13 septembre 2005 Par Rédaction - Terrorisme.net

Publié en allemand, puis en anglais, le livre du journaliste allemand Christoph Reuter propose un panorama des attentats suicides dans le monde contemporain. Le livre offre des chapitres de lecture aisée, particulièrement sur les différents terrains du Proche-Orient où sont pratiquées les opérations de martyre.

lifeasweaponComme on pouvait s’y attendre, les ouvrages sur les attentats suicides se multiplient depuis quelque temps, témoignant de la diffusion géographique de plus en plus large de cette pratique. Le grand public s’interroge en effet sur les motivations de ceux qui sacrifient leur vie à une cause, religieuse ou séculière: fanatisme? désespoir? lavage de cerveau? Les tentatives d’explication ne manquent pas.

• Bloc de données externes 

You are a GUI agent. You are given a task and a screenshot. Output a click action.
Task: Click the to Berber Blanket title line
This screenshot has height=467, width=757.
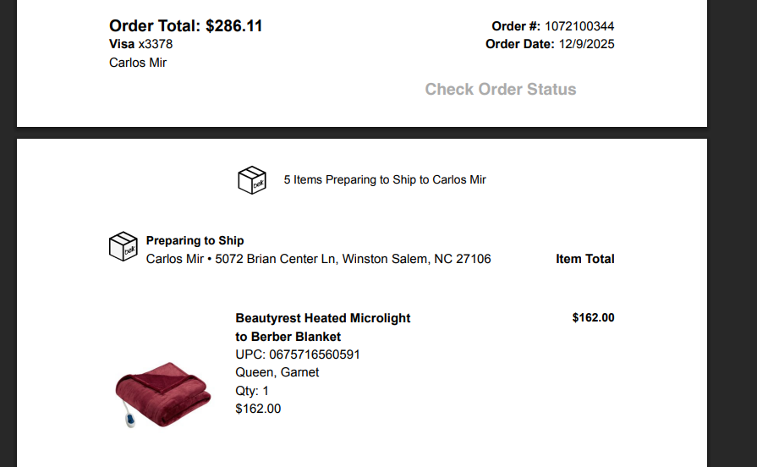coord(288,337)
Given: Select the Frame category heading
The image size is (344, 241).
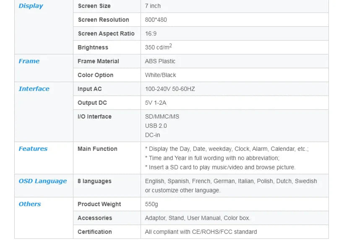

Terrorisme.net a déjà eu l’occasion d’aborder cette question et se propose de publier au cours des prochains mois des comptes rendus de plusieurs ouvrages récents à ce sujet. Nous commencerons par celui de Christoph Reuter, reporter du magazine allemand Stern. Après avoir été publié en allemand en 2002, une édition de son livre a vu le jour en anglais, avec le même titre suggestif: Ma vie est une arme. L’ouvrage est de lecture aisée, n’est pas trop épais, et comptera donc sans doute de nombreux lecteurs.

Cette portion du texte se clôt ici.